Ironically, Vladimir lives in the country that pretty much invented eminent domain abuse and used to be the world capital of such abuse, when it was the Soviet Union. In the Soviet Union eminent domain abuse was called Communism.

The Communists used to run roughshod over the Soviet people. If the Communists decided they wanted to drill for natural gas where you lived, they'd just remove you from your land, using some flimsy legalese, maybe throwing you in the Gulag if you did not leave your land peacefully.

If the Communists wanted to run a non-odorized natural gas pipeline under your home and you didn't want them to, tough luck, they'd go through some trumped up legal formality and build the pipeline.

If the Communists wanted to build a sewer plant next to your farm and needed some of your land, they'd throw some papers in your face, informing you that part of your land was being taken and then proceed to proceed, with no attention paid to how you were impacted.

If the Communists wanted to build a new stadium, where dozens of homes and apartment buildings sat, they'd inform the apartment dwellers and homeowners they had to get out, because the people need a stadium. And then bring in the bulldozers.

I can't imagine what it must have been like to live in the Communist former Soviet Union, where such horrible abuses occurred. I'm so grateful to be living free in America where such things can not occur, because here in America we are guaranteed, by our Constitution, that prime among our many rights is the right to Life, Liberty and the Pursuit of Happiness. And to be safe and secure on our property.

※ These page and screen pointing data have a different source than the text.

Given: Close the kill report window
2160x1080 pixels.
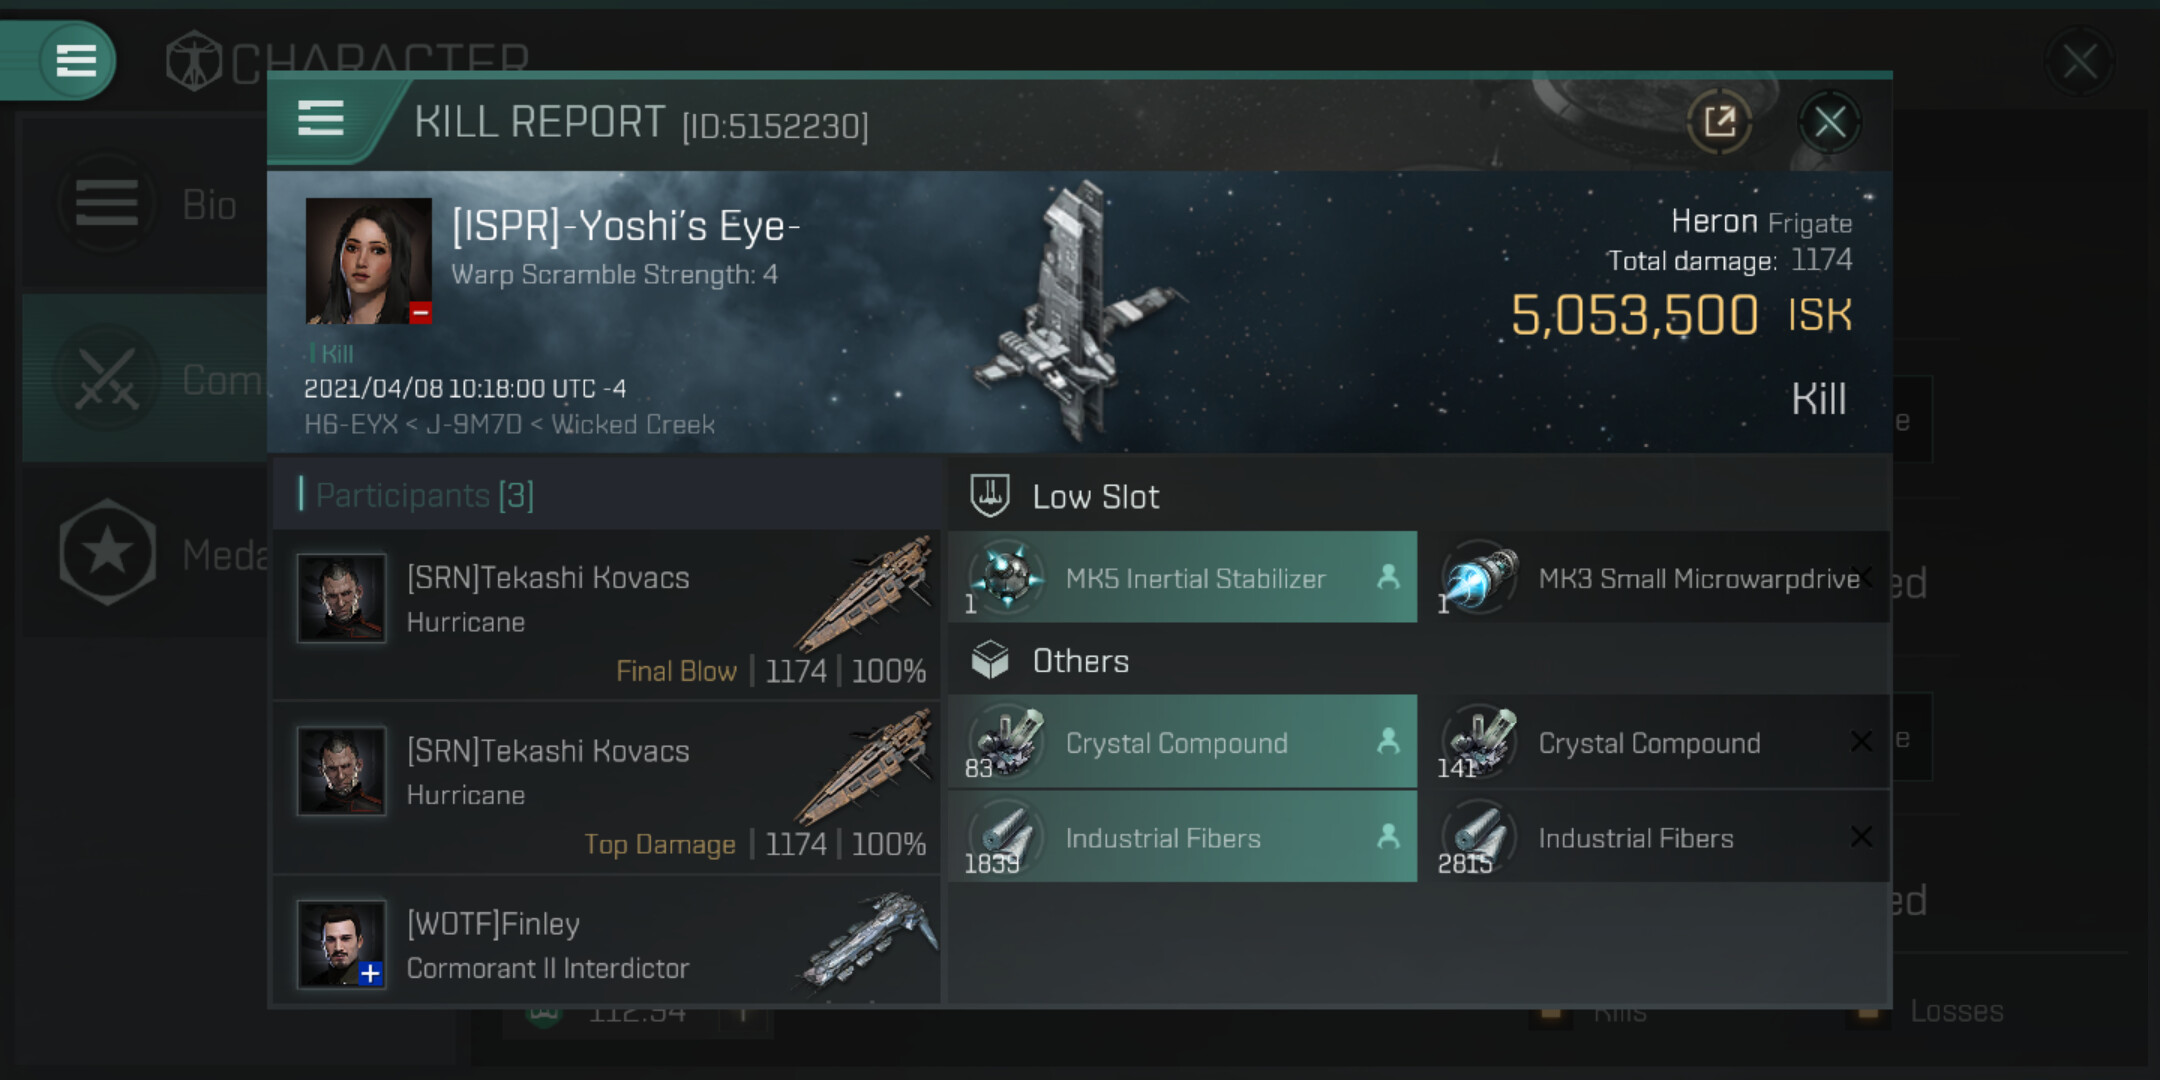Looking at the screenshot, I should coord(1829,123).
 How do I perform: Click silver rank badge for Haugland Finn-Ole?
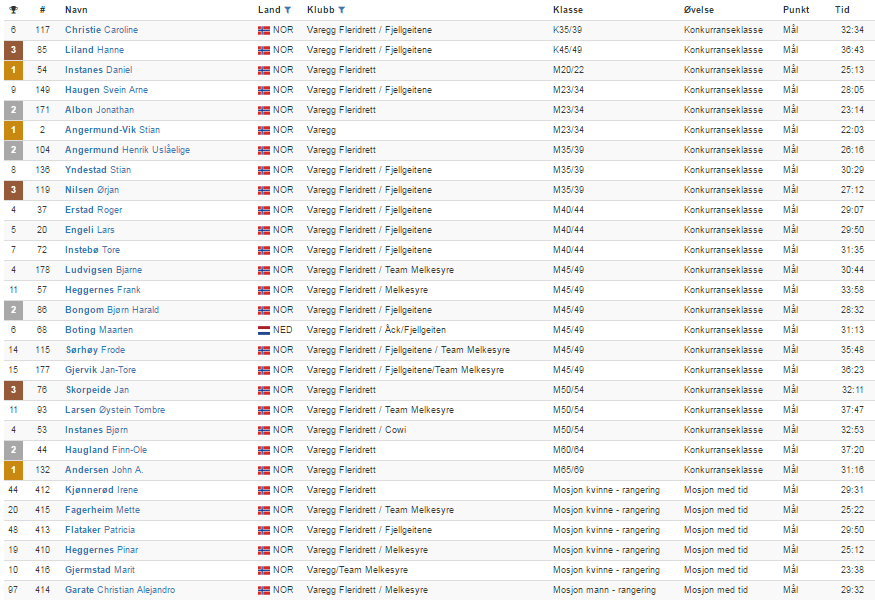(x=13, y=450)
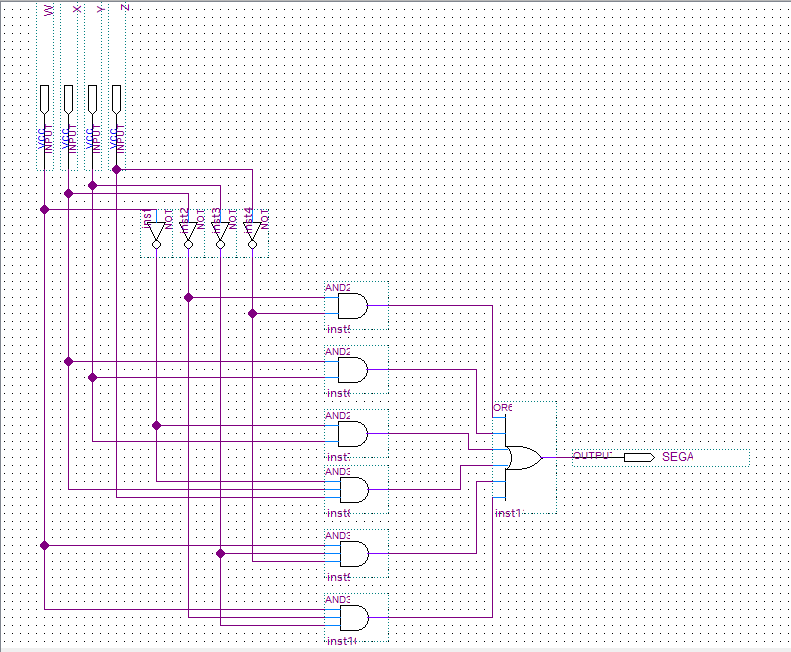Screen dimensions: 791x652
Task: Select the SEGA pin name label
Action: click(x=677, y=457)
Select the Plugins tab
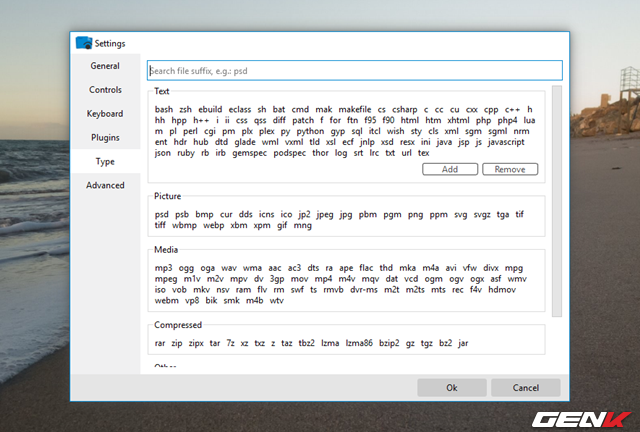This screenshot has height=432, width=640. (105, 137)
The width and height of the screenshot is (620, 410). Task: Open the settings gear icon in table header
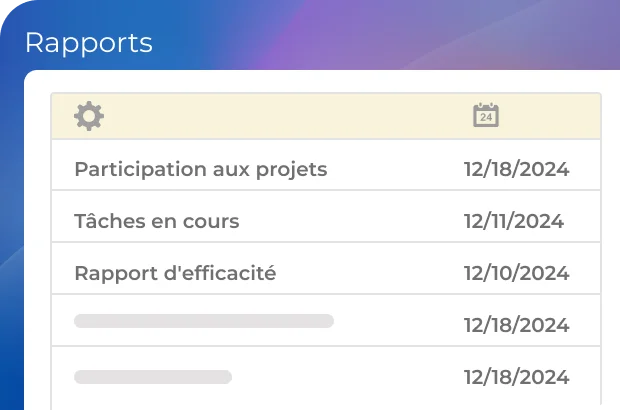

See you all in downtown Moscow, I mean, Fort Worth, Thursday morning.

1 comment:

Unknown said...

Justice Sandra Day O’Connor was prescient in her Kelo dissent when she wrote that “the fallout from this decision will not be random . . . the government now has license to transfer property from those with fewer resources to those with more.”

What property owners are seeing across the country is that the notion of "public good" is corrupted in today's interpretation of eminent domain; plus the fact that there is a lot of play in the "just" of just compensation.

New York and Pennsylvania, among other states, will see more eminent domain "takings" thanks to the rising interest in natural gas drilling in the gas-rich Marcellus Shale (which has been compared to the Barnett shale in Texas. With more drilling comes more pipelines (like Ft. Worth) and more underground gas storage fields -- and that (pipelines & storage fields) always means eminent domain.

The excellent Institute for Justice (of Kelo fame) declines to intervene in energy/utility "takings" because, they told me, of the "public good" premise.

But property owners can fight back. Our two-year battle against Houston-based Spectra Energy which seized our property rights for an underground gas storage field led to the development of a website which has begun to attract whistle blowers inside the energy industry. We are collaborating and helping property owners in many states. For info, visit the site: Spectra Energy

Fort Worth is also headquarters for Range Resources -- currently the premier Marcellus Shale producer in Pennsylvania. Read about Ron Gulla, "a man on fire" -- a property owner and lease holder who is bring his fiery passion against Range. We need more Ron Gullas. Link: http://www.spectraenergywatch.com/blog/?p=522

By the way, our new neighbor, Spectra Energy, has received two Notice of Violations for "unlawful conduct" related to emergency shutdowns and emissions at its storage field in Bedford County, PA. Reports of contaminated water supplies are on the rise since they began operations.

The ripple effects of eminent domain are never over.